GOAL OF THE EXERCISE: Copy each line below that contains "computer".

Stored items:
----------------

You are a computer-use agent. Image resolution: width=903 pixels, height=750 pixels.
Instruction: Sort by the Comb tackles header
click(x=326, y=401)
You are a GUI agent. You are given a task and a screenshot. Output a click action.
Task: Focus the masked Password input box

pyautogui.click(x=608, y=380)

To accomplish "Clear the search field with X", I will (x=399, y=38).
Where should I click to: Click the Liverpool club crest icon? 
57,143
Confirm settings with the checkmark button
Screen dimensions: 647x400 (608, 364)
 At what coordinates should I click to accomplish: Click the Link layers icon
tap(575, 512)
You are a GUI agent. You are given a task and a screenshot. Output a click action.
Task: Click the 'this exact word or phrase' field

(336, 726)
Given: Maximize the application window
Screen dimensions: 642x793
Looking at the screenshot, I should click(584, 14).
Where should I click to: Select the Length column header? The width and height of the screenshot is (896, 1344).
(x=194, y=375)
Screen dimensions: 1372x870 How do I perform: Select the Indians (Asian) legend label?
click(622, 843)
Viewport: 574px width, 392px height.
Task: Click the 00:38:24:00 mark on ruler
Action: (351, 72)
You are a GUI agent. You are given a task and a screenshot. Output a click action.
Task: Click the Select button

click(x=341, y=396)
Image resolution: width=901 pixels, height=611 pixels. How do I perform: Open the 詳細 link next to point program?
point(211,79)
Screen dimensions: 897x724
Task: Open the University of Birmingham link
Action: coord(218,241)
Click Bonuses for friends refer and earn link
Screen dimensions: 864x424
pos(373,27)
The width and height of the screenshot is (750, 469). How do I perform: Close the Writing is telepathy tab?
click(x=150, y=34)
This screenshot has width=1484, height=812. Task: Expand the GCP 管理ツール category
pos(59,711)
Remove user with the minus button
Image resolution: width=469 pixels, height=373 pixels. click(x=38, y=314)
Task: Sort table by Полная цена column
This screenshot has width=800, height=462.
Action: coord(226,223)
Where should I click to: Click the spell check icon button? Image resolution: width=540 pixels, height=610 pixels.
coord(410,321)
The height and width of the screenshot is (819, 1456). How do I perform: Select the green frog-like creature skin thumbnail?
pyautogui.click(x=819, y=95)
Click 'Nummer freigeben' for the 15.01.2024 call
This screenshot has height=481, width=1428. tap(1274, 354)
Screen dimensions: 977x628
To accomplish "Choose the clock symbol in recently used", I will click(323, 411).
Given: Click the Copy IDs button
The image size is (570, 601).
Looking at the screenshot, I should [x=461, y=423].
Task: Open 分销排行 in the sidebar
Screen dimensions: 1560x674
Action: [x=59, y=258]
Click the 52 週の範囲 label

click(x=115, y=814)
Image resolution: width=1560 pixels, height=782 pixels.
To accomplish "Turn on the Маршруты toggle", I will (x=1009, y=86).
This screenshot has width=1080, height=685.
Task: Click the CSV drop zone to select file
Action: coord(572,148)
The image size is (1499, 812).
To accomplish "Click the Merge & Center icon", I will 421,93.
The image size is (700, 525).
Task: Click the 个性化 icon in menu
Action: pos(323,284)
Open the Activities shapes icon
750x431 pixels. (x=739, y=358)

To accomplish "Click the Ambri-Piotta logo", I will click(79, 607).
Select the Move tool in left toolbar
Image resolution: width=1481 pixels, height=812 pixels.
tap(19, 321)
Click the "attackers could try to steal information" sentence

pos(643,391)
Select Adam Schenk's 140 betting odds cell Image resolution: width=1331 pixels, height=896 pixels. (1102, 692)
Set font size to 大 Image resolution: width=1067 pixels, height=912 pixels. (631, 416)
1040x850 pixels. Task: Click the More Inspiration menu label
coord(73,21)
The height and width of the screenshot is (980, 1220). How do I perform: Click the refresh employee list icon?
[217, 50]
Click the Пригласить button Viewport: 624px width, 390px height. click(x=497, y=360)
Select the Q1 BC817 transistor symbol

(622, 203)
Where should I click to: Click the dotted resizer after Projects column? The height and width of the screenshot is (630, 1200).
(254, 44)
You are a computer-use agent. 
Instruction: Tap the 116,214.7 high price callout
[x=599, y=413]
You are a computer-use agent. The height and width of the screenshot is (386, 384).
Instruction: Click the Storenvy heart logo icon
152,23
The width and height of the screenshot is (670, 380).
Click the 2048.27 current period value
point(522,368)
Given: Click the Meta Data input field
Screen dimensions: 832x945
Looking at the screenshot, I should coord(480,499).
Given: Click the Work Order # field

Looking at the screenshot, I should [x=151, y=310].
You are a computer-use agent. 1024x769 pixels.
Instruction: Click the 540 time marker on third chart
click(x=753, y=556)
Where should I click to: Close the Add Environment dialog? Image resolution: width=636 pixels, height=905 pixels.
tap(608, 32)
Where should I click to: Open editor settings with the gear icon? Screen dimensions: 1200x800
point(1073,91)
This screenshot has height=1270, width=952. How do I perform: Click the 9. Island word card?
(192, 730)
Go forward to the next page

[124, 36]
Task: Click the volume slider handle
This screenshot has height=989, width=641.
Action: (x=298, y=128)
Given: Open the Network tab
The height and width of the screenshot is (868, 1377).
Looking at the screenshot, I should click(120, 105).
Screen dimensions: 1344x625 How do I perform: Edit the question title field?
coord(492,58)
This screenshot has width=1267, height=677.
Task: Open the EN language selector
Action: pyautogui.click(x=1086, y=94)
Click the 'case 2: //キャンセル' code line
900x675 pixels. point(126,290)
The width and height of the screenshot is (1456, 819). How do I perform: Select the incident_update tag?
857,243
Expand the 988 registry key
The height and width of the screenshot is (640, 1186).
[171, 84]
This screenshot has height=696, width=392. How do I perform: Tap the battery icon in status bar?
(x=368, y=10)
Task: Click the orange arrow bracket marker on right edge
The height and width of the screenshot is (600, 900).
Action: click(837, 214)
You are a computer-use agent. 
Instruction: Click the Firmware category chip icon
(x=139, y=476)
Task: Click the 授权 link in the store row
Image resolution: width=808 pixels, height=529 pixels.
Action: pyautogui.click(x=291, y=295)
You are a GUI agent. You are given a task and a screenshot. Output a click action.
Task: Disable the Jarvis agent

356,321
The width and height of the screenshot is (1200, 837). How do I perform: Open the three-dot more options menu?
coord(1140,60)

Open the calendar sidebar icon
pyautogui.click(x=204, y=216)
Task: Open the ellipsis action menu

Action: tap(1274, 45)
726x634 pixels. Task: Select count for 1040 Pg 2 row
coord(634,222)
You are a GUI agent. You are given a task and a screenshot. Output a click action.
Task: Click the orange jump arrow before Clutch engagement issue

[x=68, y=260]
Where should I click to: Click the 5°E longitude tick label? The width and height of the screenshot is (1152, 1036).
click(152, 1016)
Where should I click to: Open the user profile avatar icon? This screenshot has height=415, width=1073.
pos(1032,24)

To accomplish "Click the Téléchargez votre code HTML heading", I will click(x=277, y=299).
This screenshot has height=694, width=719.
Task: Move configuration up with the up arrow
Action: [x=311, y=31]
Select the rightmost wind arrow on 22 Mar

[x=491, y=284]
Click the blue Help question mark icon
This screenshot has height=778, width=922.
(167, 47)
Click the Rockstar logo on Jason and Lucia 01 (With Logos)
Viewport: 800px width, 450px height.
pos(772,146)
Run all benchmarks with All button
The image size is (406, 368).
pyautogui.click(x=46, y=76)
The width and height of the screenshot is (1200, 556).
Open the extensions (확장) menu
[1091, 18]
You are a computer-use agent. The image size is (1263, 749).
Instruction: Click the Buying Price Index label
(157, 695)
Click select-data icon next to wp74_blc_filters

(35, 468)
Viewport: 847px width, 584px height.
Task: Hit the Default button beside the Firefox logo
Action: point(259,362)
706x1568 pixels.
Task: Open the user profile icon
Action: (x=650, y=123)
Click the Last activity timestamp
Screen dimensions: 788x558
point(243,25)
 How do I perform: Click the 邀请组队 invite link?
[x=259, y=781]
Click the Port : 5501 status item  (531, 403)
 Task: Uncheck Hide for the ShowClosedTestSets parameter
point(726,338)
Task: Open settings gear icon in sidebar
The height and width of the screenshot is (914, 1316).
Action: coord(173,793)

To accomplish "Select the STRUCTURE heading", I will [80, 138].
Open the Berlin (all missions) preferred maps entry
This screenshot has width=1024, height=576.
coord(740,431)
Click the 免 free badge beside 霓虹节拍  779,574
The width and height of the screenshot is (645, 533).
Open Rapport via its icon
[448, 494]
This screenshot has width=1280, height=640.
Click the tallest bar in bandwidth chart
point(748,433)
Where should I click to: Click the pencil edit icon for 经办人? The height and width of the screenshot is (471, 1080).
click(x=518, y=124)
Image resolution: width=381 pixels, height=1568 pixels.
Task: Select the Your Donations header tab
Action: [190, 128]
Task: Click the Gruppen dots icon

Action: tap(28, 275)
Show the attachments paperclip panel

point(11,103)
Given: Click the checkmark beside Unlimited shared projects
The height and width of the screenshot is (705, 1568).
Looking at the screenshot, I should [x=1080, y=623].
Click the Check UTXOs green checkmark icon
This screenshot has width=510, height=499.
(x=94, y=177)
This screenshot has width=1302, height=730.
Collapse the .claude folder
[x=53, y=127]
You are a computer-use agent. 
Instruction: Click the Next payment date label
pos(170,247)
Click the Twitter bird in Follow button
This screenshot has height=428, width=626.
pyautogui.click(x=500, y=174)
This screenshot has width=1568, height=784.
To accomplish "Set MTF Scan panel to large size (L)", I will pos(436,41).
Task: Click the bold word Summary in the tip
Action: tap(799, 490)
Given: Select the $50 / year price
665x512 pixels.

----------------

RESPONSE TO THIS EXERCISE:
You are a computer-use agent. Image resolution: width=903 pixels, height=750 pixels.
You are a computer-use agent. 
You are a computer-use agent. The height and width of the screenshot is (386, 384).
You are a computer-use agent. 1024x769 pixels.
You are a computer-use agent. 
You are a computer-use agent. The image size is (1263, 749).
You are a computer-use agent. 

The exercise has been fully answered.